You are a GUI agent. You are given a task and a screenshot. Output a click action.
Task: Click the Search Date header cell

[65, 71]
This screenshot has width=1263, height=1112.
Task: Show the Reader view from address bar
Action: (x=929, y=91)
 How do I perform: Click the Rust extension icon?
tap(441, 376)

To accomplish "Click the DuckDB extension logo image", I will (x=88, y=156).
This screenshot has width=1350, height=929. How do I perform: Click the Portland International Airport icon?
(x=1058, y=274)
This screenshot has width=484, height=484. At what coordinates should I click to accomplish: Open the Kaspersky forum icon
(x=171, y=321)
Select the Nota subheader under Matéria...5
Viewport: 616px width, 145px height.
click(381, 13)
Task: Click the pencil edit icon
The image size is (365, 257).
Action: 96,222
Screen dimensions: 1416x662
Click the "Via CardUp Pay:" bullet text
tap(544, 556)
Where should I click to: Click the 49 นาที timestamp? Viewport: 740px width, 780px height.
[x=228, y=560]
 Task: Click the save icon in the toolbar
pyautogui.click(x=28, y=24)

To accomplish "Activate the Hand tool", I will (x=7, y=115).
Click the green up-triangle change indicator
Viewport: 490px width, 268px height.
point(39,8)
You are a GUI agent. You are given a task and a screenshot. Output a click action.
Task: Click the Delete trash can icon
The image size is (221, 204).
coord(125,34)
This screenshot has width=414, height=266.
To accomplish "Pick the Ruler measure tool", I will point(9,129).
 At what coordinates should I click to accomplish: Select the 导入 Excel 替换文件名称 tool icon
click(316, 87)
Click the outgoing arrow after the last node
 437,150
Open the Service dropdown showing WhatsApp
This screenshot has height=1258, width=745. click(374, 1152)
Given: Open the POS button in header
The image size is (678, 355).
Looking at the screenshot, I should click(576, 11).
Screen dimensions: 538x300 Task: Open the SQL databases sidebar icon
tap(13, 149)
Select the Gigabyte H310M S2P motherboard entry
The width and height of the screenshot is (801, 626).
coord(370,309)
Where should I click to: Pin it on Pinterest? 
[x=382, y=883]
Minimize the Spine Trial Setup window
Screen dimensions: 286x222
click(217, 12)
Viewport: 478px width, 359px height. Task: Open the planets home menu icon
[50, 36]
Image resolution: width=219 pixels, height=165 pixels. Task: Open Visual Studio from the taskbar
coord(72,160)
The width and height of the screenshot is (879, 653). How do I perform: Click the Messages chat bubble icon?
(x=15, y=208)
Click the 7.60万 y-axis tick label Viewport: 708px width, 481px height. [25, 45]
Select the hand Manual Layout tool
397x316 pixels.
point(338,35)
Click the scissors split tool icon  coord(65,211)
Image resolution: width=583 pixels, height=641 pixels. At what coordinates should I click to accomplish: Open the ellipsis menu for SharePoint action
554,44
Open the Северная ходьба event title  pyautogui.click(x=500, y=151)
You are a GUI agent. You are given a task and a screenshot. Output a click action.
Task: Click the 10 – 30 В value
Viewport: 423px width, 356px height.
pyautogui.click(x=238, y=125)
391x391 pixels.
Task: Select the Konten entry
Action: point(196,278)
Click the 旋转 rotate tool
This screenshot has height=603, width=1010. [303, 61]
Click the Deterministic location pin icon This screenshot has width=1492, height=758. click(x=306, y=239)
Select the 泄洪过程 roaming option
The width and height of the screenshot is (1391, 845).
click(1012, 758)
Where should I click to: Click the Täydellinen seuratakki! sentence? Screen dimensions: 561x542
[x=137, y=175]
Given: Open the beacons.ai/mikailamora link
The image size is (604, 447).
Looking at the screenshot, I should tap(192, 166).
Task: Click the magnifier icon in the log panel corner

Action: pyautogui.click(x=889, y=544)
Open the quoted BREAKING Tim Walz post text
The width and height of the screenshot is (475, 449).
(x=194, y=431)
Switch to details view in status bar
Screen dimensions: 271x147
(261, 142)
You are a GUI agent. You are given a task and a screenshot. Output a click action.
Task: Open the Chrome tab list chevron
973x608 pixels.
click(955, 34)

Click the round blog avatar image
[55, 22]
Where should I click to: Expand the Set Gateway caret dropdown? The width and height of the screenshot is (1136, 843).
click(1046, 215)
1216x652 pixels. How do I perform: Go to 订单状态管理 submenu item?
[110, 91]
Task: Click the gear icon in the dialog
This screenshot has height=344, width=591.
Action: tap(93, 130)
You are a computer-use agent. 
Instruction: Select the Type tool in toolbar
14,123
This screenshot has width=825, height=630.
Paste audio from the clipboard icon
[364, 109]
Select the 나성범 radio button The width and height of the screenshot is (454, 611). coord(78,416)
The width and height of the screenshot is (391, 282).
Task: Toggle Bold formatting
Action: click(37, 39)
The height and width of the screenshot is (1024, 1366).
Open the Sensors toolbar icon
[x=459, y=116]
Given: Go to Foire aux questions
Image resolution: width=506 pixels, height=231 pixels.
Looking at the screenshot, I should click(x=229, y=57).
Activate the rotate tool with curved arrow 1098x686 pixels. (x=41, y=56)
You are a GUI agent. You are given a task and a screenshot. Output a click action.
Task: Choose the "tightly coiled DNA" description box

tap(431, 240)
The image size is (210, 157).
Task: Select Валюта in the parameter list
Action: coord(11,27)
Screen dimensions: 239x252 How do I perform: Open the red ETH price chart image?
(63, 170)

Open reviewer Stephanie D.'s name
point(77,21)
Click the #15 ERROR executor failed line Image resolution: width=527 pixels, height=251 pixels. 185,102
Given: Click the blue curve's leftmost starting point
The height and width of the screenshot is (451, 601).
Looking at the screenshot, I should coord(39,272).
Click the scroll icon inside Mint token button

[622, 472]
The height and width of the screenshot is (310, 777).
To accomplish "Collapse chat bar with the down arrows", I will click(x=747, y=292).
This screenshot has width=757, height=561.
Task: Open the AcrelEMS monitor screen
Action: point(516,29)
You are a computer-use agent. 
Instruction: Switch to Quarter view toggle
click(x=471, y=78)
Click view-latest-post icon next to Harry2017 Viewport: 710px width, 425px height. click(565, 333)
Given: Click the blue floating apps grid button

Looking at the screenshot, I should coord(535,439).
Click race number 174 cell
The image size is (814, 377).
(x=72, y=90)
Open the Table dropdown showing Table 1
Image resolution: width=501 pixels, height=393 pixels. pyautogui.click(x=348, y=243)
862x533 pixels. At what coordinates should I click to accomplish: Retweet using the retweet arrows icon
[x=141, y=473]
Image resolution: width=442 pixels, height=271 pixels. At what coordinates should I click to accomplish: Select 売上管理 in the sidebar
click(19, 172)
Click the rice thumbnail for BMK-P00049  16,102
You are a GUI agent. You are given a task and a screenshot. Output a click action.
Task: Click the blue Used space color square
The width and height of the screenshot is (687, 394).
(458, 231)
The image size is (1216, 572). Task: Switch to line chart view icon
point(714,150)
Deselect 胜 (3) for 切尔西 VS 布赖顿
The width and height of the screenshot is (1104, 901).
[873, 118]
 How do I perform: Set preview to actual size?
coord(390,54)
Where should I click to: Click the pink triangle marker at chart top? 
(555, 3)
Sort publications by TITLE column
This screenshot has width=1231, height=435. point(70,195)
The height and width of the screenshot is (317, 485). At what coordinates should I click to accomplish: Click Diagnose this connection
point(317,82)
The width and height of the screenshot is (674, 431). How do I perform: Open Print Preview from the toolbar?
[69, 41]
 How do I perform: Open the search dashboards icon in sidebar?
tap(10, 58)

[DIRECTIONS]
Within the data above, the span starting at the line containing "Click the 7.60万" and ending at the line containing "Task: Click the 10 – 30 В value" is to be retyped exactly, with no other lines.

[COMPLETED EXERCISE]
Click the 7.60万 y-axis tick label Viewport: 708px width, 481px height. [25, 45]
Select the hand Manual Layout tool
397x316 pixels.
point(338,35)
Click the scissors split tool icon  coord(65,211)
Image resolution: width=583 pixels, height=641 pixels. At what coordinates should I click to accomplish: Open the ellipsis menu for SharePoint action
554,44
Open the Северная ходьба event title  pyautogui.click(x=500, y=151)
You are a GUI agent. You are given a task and a screenshot. Output a click action.
Task: Click the 10 – 30 В value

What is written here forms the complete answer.